The External/Internal Divide

There’s a split running through almost every AI tool category right now, and it’s easy to miss because both types solve what looks like the same problem.

Call it the external/internal divide.

External-data tools pull from public sources: property databases, market reports, web indexes, court records, patent filings. They give you signal about the world. They’re valuable because aggregation and access are genuinely hard.

Internal-data tools work on your documents: the contracts you’ve signed, the emails you’ve sent, the PDFs in your inbox, the notes from last week’s meeting. They give you signal about your situation.

Both are AI tools. Both involve documents and queries and natural language interfaces. But they are solving fundamentally different problems, for different buyers, with different trust requirements.

The external/internal distinction doesn’t map cleanly onto “better” or “worse.” It maps onto who owns the value.

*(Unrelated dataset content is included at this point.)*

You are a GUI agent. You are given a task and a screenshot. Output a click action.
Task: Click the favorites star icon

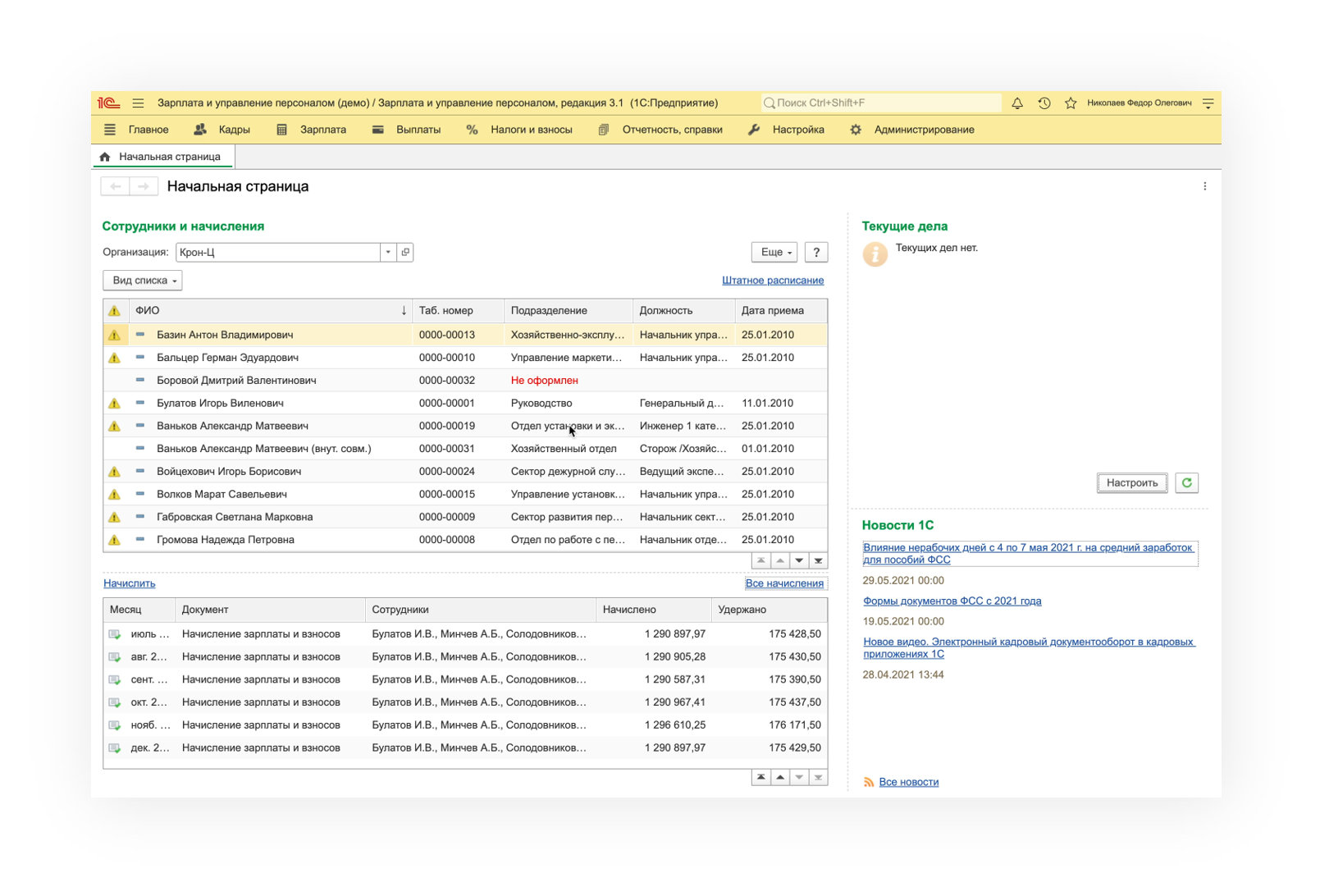(1071, 103)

With external-data tools, the value is in the data aggregation. The AI interface is a commodity layer on top of a proprietary data moat. The company wins by having better data, more data, fresher data. The AI is almost incidental.

With internal-data tools, the data moat is yours. The user brings it. The AI has to earn its place by being genuinely useful on that data — not on a curated corpus, not on synthetic examples, but on the messy, inconsistent, incomplete documents real people actually have.

This is harder to build. It’s also harder to copy.

The trust profile is completely different too.

External-data tools require you to trust the source’s coverage and accuracy. You’re leaning on someone else’s index of the world. If their data is stale or incomplete, you don’t know until something goes wrong.

Internal-data tools require you to trust the tool with your data. That’s a much higher bar — especially in professional contexts where the documents are sensitive, deal-critical, or under NDA. The barrier to entry is higher, but so is the switching cost once you’re in.

There’s a third category emerging that blurs this line: tools that combine both. Ingest your documents, then enrich with external signals. Pull the lease you uploaded and cross-reference it against public market rents.

These are interesting but hard. The data provenance gets complicated. The trust surface expands. The query interface has to be sophisticated enough to know when to use which source.

For now, most successful products pick one side and go deep. The external tools are faster to market and easier to demo. The internal tools are stickier and harder to replicate.

Know which one you’re building before you start explaining it to anyone.